Seismic analysis of soil-structure system of nuclear power plant on non-rock site via shaking table test

Abstract

The influence analysis of the site condition is a key issue considered in the seismic design of nuclear power engineering on non-rock sites. To study the soil–structure interaction (SSI) effect of the site conditions on the structural seismic response of nuclear power engineering, we used a CAP1400 nuclear power plant as a case study subject and performed a shake table testing of a soil–structure system model.

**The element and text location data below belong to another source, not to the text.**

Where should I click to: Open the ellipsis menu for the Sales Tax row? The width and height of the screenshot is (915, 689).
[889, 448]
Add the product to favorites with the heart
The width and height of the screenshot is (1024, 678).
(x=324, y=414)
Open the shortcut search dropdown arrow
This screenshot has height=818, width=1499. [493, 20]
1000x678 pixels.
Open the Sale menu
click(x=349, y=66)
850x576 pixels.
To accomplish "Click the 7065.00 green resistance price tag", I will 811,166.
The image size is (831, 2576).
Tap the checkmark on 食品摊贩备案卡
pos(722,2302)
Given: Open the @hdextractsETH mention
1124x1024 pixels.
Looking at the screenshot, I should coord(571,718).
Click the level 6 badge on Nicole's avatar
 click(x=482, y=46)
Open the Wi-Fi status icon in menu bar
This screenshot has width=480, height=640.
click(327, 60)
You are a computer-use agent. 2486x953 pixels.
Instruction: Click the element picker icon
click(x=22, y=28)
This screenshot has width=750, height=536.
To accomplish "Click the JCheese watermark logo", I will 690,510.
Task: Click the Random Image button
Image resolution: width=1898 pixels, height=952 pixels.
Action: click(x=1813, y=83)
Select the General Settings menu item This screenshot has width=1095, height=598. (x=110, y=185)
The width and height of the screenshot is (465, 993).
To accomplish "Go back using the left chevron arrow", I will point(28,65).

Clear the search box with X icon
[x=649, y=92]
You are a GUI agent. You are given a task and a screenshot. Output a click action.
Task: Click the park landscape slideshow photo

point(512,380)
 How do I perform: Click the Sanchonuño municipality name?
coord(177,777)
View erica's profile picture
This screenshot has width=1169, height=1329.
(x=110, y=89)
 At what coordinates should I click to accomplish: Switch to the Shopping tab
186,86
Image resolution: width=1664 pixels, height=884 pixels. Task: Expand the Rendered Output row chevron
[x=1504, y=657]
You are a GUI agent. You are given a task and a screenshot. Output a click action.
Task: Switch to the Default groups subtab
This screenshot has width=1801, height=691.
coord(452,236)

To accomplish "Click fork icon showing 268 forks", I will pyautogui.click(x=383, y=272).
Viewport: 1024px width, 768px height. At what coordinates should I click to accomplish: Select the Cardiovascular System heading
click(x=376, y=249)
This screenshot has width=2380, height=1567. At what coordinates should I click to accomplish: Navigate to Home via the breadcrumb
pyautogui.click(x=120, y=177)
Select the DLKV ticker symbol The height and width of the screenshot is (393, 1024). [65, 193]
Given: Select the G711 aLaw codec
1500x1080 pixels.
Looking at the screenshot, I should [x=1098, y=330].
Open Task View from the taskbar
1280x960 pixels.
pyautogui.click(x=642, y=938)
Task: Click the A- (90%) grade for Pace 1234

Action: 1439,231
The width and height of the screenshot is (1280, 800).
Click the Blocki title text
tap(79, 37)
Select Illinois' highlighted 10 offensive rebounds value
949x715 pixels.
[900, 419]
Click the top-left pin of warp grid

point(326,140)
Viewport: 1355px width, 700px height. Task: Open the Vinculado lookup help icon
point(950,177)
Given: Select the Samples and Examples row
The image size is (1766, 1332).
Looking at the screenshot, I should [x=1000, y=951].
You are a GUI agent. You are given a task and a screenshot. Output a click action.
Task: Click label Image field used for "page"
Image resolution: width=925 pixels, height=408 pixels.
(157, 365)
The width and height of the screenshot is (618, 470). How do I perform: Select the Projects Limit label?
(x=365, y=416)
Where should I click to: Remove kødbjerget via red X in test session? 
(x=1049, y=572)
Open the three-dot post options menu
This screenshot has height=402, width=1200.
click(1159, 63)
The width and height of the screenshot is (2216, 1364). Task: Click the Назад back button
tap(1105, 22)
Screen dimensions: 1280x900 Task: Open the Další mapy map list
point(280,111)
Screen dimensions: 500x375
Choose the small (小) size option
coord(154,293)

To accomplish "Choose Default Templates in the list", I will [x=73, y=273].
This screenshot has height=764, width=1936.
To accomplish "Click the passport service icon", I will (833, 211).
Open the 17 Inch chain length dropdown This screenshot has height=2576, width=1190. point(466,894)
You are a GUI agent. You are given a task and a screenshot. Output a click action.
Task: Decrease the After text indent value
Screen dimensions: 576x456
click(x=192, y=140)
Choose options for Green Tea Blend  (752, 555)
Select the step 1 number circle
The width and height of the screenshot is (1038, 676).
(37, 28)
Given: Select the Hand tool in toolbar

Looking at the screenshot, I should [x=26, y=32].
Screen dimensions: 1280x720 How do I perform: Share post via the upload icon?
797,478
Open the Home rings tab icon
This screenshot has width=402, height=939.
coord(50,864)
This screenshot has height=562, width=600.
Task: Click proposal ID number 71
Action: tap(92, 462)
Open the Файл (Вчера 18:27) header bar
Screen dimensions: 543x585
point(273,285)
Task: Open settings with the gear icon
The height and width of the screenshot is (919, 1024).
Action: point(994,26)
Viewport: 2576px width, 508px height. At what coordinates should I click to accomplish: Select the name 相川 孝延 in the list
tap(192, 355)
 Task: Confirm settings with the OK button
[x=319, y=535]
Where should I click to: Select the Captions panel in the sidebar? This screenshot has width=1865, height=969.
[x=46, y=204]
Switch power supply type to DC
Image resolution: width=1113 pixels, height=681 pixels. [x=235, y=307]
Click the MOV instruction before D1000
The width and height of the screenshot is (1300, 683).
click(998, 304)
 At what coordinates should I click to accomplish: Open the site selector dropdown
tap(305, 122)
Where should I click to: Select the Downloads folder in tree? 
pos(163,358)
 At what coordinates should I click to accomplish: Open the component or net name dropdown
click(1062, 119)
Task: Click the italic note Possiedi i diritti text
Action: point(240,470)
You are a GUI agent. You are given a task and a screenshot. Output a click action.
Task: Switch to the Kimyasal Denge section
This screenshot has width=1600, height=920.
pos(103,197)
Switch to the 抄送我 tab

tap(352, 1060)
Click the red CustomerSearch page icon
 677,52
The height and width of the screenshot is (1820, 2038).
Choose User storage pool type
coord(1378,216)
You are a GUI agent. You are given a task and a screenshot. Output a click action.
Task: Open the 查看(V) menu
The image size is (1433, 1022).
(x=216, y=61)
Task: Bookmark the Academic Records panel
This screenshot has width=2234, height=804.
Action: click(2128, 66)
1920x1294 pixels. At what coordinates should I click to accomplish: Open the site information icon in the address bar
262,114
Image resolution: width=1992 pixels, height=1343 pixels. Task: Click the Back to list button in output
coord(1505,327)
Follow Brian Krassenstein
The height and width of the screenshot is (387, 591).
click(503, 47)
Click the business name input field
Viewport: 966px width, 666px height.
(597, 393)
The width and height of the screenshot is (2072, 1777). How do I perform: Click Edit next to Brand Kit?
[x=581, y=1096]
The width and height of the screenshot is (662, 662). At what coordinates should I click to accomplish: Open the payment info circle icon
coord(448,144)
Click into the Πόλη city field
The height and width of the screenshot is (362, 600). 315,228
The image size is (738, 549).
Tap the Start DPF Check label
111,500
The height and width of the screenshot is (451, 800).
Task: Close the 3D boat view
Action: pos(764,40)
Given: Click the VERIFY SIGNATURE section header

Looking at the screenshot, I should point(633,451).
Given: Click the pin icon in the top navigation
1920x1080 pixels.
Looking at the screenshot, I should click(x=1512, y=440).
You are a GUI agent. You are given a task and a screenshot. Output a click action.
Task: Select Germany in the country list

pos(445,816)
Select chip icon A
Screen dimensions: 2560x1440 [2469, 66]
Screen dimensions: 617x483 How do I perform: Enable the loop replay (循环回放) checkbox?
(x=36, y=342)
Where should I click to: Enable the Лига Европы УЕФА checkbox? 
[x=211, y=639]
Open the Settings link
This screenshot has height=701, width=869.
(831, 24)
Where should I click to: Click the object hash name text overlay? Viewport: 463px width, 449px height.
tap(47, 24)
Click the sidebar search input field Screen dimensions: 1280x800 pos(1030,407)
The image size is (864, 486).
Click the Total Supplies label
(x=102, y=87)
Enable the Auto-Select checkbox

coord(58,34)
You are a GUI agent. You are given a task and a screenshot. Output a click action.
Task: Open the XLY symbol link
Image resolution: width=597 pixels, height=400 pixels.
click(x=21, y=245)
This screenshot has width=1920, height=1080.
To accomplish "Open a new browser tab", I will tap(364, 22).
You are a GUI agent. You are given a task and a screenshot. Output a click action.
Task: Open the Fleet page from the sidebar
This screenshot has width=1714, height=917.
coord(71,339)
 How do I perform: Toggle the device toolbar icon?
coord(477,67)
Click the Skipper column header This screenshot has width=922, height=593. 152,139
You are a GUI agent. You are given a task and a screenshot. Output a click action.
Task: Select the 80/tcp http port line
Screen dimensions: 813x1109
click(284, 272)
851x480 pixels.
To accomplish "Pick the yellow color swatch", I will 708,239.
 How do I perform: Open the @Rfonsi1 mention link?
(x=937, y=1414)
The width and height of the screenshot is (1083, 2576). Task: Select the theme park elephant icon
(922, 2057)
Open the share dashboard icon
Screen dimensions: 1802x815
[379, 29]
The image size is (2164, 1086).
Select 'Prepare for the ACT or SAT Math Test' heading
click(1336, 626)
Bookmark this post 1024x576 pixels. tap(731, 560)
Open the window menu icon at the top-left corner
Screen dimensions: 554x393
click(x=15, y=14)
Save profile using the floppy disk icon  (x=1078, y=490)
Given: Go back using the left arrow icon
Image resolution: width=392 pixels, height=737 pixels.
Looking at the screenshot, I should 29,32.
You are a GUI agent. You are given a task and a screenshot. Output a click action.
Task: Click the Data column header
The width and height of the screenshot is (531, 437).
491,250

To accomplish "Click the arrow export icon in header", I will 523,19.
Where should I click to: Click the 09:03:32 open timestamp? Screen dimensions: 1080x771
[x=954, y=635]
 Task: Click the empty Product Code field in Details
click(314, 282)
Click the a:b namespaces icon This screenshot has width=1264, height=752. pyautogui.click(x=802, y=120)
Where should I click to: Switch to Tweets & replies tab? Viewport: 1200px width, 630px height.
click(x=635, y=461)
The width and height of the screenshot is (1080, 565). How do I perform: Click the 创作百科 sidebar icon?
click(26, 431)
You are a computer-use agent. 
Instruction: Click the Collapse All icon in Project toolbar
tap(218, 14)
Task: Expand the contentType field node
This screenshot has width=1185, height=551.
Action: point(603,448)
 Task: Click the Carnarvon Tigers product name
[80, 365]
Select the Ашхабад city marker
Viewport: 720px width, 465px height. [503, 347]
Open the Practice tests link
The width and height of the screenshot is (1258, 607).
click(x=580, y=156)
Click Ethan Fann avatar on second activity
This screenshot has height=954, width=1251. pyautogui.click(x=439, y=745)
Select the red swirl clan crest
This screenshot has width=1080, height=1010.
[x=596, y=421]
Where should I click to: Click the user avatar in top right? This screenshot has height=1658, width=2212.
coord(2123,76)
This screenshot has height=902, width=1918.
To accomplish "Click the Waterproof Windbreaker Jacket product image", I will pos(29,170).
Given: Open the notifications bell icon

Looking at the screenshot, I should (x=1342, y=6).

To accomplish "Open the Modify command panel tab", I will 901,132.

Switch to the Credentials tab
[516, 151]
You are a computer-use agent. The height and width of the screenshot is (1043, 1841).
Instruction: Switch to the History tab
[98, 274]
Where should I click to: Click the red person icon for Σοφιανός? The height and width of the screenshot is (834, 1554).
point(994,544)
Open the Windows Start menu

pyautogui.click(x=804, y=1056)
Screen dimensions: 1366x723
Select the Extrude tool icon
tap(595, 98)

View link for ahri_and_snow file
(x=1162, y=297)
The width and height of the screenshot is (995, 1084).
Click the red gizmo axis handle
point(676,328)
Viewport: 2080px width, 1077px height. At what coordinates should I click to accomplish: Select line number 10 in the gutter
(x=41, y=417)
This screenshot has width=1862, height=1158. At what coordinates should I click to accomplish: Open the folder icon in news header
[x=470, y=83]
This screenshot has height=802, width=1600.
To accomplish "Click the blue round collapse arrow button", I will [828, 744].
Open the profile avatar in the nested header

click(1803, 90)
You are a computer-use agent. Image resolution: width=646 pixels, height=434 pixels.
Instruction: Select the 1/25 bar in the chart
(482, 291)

The test results indicate that there are strong nonlinear effects of non-rock site, that is, with increase of seismic input level (peak ground acceleration, PGA), the natural vibration frequency of the soil-structure system decreased significantly, and the damping ratio increased; Under all seismic input levels, the site amplification phenomena occurred in different directions, and the response accelerations of soil and structure in the high-frequency range (>3 Hz) are greatly influenced by the SSI effect; The cracks began to appear in the model soil under lower seismic input level (PGA 0.20 g) and developed, lengthen and widen under the high seismic input level (PGA≥0.30 g), and the soil cracks were almost all connected under the SME seismic input level (PGA 0.51 g), but still no micro-cracks were detected on the model structure; Under the SSE seismic input level (PGA 0.30 g) the contact surface separation appeared on the contact surfaces of the model soil and the structure foundation, and then under the ultra SME seismic input level (PGA 0.84 g) the structure foundation became unbalanced so that the soil-structure system failed. The influence of the site conditions on the seismic response of the structure was significant. The seismic response analysis and seismic design of the nuclear island structure on no-rock sites should take into account the effects of site conditions and soil-structure interaction.